La mandataria mexicana aseguró que si la investigación arroja que hay elementos suficientes en la acusación contra Rubén Rocha, se actuará bajo derecho.

La Opinión.

La presidenta de México, Claudia Sheinbaum Pardo, fijó su postura sobre las acusaciones de Estados Unidos en contra de Rubén Rocha, y dijo que si no existen pruebas claras de que el gobernador de Sinaloa está ligado al narcotráfico, se considerará como un asunto político.

Si no existen pruebas claras, es evidente que el objetivo de estas imputaciones por parte del Departamento de Justicia (de Estados Unidos) es político”, afirmó.

La mandataria mexicana aseguró que si la investigación de Fiscalía General de la República arroja que hay elementos suficientes en la acusación contra Rubén Rocha, se actuará bajo derecho y no se va a encubrir a nadie.

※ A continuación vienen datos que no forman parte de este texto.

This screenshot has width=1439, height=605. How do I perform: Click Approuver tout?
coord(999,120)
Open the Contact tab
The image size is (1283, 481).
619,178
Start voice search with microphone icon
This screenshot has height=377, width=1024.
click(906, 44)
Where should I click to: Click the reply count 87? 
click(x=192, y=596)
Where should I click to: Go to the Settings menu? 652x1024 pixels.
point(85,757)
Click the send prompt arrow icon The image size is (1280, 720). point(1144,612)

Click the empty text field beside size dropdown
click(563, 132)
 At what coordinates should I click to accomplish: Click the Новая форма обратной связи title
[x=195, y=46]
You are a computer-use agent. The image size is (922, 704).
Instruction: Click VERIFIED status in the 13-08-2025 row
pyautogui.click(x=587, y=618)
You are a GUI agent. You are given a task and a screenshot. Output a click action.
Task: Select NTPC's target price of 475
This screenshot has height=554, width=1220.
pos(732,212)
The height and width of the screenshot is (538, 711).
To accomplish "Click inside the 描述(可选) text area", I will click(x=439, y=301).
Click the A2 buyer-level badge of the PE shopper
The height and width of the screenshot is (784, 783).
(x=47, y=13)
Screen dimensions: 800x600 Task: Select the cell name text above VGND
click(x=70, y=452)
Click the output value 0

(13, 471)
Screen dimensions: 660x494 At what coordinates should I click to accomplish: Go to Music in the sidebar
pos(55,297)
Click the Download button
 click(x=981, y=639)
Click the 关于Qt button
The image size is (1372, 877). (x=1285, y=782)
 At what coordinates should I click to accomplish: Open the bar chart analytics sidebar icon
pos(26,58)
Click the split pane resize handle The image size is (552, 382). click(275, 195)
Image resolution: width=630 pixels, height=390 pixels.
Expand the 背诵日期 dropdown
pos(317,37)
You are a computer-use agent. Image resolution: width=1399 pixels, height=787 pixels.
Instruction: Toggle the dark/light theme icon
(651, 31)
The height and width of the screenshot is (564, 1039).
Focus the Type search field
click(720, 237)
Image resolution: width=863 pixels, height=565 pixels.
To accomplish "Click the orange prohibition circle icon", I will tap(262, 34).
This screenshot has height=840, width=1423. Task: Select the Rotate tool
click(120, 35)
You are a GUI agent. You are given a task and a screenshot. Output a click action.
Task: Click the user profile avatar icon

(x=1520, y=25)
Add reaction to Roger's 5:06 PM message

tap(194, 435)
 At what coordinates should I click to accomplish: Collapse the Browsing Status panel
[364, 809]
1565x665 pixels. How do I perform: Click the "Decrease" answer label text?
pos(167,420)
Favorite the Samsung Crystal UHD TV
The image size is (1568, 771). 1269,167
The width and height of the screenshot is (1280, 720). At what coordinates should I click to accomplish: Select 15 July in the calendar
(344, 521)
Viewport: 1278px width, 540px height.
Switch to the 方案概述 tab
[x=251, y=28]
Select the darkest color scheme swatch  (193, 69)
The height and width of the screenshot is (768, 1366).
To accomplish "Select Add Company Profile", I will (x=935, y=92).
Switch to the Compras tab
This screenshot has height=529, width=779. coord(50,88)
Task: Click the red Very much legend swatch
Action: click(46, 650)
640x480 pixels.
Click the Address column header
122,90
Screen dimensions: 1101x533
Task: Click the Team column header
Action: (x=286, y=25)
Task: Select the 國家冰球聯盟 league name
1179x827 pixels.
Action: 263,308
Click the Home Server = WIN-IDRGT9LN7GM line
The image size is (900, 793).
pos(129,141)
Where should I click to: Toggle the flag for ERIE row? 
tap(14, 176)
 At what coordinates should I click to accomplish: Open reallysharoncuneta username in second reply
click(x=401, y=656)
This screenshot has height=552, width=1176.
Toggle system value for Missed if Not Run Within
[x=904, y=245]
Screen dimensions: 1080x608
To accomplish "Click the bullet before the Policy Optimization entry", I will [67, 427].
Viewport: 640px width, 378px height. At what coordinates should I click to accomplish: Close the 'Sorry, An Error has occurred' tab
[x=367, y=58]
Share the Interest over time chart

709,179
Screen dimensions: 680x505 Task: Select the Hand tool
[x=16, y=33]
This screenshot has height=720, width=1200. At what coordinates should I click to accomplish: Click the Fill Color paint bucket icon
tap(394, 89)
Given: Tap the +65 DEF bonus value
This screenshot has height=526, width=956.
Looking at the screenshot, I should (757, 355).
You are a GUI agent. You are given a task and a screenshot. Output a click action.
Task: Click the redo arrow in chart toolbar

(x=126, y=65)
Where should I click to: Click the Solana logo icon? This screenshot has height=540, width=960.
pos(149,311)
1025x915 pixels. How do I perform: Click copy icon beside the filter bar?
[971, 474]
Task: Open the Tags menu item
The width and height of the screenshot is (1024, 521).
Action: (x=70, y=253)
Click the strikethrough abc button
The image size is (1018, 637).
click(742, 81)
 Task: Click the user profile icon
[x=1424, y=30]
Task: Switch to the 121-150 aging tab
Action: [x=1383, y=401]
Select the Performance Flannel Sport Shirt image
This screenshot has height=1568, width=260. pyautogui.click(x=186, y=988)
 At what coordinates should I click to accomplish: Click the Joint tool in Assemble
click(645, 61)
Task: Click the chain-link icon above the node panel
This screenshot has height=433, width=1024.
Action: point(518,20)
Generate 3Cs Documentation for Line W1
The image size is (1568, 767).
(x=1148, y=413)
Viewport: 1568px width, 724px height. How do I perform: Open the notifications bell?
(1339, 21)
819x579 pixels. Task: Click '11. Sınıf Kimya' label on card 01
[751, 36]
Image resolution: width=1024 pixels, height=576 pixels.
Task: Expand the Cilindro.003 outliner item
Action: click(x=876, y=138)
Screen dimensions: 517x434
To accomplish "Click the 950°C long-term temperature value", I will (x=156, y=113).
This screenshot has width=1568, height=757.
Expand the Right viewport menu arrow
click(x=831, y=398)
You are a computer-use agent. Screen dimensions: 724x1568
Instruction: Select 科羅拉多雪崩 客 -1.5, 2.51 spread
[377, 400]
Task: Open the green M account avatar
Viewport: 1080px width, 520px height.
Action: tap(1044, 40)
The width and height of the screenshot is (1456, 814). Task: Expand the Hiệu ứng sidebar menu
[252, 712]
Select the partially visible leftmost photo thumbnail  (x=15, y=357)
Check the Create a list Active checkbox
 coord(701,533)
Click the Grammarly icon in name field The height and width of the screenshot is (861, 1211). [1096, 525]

“Como presidenta de la República, mi posición ante estos hechos es verdad, justicia y defensa de la soberanía, es decir, si la Fiscalía General de la República, que es la autoridad competente, recibe pruebas contundentes, irrefutables conforme a la legislación mexicana o en su propia investigación encuentra elementos constitutivos de un delito, deberá proceder conforme a derecho bajo nuestra jurisdicción. Lo he dicho siempre, de forma clara y hemos actuado en consecuencia, nosotros no vamos a encubrir a nadie que haya cometido un delito”, aseguró.

Tras dar lectura a un comunicado sobre su postura dentro de su conferencia mañanera, Sheinbaum Pardo advirtió que no permitirá la intromisión o injerencia de ningún gobierno extranjero en asuntos del país.

“Debe quedar sumamente claro, bajo ningún motivo vamos a permitir la intromisión o injerencia de un gobierno extranjero en las decisiones que le competen exclusivamente al pueblo de México. Verdad, justicia y defensa de la soberanía”, expuso en su comunicado.

La titular del ejecutivo mexicano explicó que el 28 de abril la Secretaría de Relaciones Exteriores (SRE) recibió diez solicitudes de detención provisional con fines de extradición, mismas que fueron turnadas un día después a la Fiscalía General de la República (FGR) para su evaluación conforme a la legislación mexicana.

Tras la publicación de la acusación por parte de las autoridades estadounidenses, Sheinbaum cuestionó la difusión del documento.

Esto lleva un extrañamiento del jurídico de relaciones exteriores, dado que estos procesos son confidenciales acorde con los tratados en la materia”, comentó.

Asimismo, criticó que, según la información enviada por Estados Unidos, las pruebas se basan en el “dicho de una persona”, pero insistió que debe haber “pruebas contundentes” para que se gire una orden de aprehensión.

Además, la presidenta insistió en que la relación con Estados Unidos debe darse en términos de igualdad.

“México establece una relación de iguales con todas las naciones. Nunca de subordinación y menos de entreguismo“, afirmó.

La reacción de Sheinbaum ocurre luego de que el miércoles el Departamento de Justicia de EE.UU., a través de la Fiscalía del Distrito Sur de Nueva York, hiciera públicos cargos por presuntos delitos de narcotráfico y armas contra diez ciudadanos mexicanos, entre ellos Rocha Rocha Moya, un senador por Sinaloa y el alcalde de Culiacán (capital del estado), a quienes vincula con el Cártel de Sinaloa, particularmente con la facción de Los Chapitos.